* [Records]
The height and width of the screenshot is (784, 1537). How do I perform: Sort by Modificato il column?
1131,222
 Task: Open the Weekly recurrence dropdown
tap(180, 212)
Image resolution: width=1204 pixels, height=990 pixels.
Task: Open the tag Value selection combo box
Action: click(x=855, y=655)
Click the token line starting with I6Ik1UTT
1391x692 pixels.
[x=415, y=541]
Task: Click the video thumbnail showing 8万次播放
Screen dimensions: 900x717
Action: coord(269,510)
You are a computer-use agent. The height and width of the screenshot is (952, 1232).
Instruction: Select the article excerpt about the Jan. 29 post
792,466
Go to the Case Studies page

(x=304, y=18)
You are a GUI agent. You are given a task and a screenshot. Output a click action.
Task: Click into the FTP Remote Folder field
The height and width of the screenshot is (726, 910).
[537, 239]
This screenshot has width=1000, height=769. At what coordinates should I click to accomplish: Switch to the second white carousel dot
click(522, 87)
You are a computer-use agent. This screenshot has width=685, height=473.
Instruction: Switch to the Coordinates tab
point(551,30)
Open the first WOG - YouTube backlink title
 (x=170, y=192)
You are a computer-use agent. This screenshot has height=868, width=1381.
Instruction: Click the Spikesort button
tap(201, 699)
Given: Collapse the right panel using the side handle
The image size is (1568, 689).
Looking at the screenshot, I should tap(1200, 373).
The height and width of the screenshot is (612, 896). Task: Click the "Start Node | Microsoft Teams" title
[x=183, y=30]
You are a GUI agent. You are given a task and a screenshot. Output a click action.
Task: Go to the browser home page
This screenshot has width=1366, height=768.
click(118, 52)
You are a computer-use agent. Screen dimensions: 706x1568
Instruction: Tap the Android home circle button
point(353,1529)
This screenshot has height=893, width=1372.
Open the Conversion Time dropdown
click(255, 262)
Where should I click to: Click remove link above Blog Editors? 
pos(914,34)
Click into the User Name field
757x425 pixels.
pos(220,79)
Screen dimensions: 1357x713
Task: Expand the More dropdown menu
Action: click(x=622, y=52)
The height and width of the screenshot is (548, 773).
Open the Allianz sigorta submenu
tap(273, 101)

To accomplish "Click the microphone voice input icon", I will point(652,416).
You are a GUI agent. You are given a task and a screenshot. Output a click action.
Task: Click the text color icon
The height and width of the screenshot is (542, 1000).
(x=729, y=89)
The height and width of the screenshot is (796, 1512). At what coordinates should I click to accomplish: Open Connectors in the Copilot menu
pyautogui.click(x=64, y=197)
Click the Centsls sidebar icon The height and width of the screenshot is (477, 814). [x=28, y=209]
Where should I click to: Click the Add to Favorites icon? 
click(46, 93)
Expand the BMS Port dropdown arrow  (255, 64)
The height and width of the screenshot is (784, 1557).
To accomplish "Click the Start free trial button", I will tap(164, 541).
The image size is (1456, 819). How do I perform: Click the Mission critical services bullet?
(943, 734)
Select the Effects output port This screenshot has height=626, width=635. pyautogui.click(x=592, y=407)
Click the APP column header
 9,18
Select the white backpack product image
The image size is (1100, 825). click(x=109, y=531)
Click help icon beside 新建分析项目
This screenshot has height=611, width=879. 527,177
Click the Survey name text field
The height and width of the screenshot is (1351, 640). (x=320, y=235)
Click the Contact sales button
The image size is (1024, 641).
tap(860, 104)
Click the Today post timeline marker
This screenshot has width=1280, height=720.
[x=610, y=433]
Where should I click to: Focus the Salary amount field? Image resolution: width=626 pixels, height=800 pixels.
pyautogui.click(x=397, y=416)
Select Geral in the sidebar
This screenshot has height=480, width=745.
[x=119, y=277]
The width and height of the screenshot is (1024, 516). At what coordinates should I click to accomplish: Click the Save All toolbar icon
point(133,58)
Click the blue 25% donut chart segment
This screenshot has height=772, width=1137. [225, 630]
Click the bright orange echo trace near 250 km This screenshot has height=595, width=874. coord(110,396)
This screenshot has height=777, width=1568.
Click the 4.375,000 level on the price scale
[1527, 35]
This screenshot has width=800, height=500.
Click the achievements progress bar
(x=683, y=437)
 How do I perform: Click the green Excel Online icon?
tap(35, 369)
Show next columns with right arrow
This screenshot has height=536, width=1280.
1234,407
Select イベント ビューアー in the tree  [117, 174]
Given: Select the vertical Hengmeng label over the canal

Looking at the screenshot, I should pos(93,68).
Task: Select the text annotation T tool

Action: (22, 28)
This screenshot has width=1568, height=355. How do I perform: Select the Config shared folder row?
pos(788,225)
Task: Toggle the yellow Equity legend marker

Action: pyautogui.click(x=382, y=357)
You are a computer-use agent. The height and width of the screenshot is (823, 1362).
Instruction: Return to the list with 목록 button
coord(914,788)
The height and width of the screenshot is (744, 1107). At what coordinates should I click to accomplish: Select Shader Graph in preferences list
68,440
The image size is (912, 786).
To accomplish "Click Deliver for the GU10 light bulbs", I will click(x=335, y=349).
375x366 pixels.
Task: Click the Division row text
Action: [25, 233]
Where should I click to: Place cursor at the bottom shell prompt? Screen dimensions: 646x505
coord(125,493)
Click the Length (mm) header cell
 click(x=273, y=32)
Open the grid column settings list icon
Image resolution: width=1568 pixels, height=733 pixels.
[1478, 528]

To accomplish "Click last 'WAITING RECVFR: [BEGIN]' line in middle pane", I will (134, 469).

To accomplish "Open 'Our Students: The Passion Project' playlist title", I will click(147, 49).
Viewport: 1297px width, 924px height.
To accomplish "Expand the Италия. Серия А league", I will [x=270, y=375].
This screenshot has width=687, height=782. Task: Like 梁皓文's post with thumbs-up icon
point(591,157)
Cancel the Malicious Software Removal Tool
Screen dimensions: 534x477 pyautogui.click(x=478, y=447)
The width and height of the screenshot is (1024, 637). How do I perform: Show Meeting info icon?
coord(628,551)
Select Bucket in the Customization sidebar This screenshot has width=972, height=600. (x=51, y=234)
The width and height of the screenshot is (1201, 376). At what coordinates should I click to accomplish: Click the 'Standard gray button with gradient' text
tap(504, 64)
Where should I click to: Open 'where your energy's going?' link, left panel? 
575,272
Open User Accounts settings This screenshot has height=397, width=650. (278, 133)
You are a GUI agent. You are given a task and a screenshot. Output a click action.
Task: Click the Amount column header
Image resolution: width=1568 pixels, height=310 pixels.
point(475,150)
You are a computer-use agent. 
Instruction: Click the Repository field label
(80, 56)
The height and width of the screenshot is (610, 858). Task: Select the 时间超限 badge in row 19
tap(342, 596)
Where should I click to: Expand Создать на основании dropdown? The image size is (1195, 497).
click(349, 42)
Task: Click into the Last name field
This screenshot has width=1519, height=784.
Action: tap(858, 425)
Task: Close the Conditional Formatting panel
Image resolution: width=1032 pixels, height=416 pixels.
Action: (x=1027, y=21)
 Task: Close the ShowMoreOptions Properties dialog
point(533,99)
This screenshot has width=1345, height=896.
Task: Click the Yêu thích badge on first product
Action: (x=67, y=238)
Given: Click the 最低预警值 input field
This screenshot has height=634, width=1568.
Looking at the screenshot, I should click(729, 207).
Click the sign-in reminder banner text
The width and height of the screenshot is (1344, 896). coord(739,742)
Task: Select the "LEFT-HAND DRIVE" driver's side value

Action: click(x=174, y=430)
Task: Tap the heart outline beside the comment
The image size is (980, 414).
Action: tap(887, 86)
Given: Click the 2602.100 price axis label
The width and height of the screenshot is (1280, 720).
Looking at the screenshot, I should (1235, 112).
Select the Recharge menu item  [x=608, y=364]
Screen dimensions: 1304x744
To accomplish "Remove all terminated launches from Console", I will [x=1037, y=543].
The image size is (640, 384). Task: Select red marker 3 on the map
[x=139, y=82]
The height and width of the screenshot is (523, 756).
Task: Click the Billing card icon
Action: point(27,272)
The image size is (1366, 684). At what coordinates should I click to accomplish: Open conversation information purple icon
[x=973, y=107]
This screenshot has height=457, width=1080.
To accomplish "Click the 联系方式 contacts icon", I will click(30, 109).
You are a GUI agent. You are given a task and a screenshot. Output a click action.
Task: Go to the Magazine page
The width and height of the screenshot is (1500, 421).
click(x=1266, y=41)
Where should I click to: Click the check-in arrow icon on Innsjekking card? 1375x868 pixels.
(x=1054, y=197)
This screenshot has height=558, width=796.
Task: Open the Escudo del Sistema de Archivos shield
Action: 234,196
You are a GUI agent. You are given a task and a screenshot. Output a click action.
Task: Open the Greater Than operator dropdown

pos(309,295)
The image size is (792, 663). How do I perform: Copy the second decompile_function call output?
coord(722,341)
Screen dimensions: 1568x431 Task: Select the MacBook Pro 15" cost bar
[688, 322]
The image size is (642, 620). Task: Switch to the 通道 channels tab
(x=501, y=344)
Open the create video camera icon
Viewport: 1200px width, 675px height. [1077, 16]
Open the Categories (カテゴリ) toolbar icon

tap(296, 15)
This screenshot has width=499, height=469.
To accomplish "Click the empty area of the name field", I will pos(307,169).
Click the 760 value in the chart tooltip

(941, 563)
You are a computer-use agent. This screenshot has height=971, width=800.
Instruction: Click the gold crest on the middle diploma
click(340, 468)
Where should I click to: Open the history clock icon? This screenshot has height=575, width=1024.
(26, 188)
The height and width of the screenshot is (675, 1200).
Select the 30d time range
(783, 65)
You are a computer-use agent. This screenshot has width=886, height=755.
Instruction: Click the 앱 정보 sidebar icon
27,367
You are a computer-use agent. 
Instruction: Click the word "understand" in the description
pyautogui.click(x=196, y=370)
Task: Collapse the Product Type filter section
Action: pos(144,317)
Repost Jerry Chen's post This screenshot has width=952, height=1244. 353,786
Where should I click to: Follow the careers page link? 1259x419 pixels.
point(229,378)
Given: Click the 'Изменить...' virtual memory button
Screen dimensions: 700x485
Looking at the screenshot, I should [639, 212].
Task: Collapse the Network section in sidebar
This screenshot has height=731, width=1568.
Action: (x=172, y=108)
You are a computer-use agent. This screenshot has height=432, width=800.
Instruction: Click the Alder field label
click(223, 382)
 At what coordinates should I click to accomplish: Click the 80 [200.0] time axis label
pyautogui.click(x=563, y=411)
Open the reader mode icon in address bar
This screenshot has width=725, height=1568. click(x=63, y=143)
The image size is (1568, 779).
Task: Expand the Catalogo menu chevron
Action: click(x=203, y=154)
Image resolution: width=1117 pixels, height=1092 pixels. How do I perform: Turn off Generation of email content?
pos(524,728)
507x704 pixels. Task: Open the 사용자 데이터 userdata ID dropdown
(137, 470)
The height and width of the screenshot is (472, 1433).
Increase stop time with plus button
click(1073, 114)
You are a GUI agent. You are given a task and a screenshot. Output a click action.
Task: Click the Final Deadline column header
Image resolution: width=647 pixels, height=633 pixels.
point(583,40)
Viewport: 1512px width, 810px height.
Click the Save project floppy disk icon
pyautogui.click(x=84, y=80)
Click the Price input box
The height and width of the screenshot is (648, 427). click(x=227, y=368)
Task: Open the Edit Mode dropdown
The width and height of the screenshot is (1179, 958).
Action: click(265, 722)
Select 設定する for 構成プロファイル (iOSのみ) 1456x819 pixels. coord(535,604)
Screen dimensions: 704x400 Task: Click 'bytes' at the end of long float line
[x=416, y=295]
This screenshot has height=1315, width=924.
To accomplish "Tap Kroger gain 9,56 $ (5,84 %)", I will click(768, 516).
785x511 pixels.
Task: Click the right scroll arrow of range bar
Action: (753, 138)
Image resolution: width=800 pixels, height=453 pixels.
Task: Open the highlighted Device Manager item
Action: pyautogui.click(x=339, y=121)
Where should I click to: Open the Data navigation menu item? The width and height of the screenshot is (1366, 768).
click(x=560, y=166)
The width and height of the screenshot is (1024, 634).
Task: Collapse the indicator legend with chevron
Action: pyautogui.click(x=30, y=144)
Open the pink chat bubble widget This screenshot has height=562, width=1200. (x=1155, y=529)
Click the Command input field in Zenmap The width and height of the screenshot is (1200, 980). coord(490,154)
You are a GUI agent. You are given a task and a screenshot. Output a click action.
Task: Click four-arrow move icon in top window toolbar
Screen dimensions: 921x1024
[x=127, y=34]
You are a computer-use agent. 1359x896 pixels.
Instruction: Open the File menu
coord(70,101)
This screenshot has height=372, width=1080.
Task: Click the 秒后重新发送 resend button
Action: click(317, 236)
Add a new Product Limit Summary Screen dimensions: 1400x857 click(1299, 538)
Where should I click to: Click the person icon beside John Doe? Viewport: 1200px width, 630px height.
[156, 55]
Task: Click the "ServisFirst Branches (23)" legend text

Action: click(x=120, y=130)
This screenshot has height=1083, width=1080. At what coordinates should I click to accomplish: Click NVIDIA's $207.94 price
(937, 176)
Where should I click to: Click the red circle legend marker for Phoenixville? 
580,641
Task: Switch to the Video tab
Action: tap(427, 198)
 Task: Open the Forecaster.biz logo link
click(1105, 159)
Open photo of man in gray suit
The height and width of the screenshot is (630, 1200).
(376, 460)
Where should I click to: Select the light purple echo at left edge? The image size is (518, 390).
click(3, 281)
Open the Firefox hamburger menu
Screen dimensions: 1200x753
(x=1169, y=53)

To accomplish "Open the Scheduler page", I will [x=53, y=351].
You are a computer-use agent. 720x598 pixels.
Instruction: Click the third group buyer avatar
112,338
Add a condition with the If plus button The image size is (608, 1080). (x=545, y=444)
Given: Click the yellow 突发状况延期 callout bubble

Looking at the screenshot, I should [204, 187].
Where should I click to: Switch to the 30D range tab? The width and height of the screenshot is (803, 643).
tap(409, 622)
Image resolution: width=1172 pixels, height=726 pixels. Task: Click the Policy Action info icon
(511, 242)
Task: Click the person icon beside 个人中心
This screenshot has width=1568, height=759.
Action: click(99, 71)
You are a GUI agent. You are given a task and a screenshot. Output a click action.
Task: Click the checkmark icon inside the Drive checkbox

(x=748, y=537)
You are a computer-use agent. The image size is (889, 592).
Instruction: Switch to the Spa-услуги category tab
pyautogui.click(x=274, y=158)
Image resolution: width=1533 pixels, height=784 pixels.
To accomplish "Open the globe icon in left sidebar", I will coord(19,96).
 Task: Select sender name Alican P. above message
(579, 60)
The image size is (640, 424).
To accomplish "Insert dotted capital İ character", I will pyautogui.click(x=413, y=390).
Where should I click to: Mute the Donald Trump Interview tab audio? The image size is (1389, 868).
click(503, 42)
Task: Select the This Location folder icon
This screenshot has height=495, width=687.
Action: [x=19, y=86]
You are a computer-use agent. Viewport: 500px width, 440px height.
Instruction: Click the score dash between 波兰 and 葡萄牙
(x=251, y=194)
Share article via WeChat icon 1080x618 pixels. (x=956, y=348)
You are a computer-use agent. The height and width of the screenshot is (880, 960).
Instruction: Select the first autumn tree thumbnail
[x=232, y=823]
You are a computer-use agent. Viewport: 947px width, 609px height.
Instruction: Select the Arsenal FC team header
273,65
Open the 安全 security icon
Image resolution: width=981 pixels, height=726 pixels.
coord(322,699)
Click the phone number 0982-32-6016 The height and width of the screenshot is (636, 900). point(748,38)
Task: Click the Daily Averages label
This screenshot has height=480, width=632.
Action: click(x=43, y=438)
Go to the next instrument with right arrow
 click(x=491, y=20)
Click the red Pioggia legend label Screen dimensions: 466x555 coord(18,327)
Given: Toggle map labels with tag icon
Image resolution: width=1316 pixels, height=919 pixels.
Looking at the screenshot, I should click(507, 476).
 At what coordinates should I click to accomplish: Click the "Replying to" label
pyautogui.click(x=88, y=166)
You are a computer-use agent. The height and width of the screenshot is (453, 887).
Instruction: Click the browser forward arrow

* [What to do] Find every line in the records that uses the string "browser", then copy it.

* [Solution]
Task: Go to the browser home page
Instruction: Click the browser forward arrow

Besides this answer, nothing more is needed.